== TEXTO EXTRAÍDO ==
************
O FETICHISMO DO CONCEITO – LIMITES
DO CONHECIMENTO TEÓRICO NA INVESTIGAÇÃO SOCIAL
Renan Springer de Freitas
Toda investigação científica
tende a ocorrer nos marcos de um referencial teórico particular
que, para merecer esse nome, precisa dispor de um quadro articulado
de conceitos inserido em um conjunto específico de leis.
Não satisfeita essa condição, não se
pode afirmar que se produziu, a respeito do fenômeno investigado,
um conhecimento especial, qualitativamente distinto daquele que
seria produzido apenas com a ajuda das generalizações
e concepções assentes no conhecimento de senso comum.
************
== DADOS ==
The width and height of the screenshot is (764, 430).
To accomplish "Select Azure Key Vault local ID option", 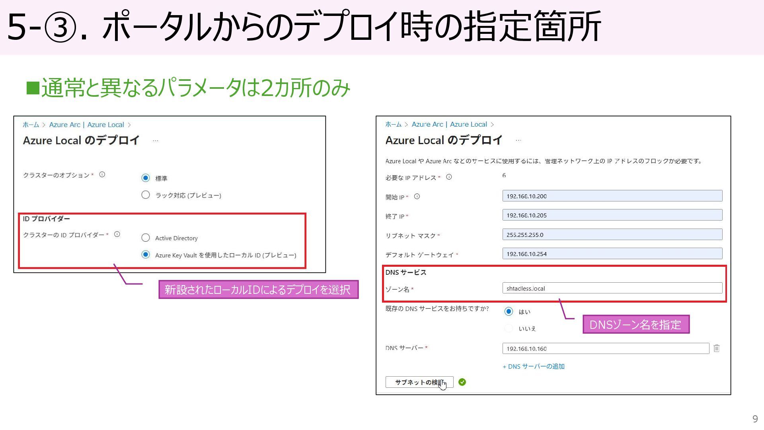I will tap(146, 254).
************
== ENUNCIADO ==
Transcreva fielmente, do texto sobre o fetichismo do conceito, o trecho que vai de "Não satisfeita essa" até "de senso comum.".

== RESPOSTA COMPLETA ==
Não satisfeita essa condição, não se
pode afirmar que se produziu, a respeito do fenômeno investigado,
um conhecimento especial, qualitativamente distinto daquele que
seria produzido apenas com a ajuda das generalizações
e concepções assentes no conhecimento de senso comum.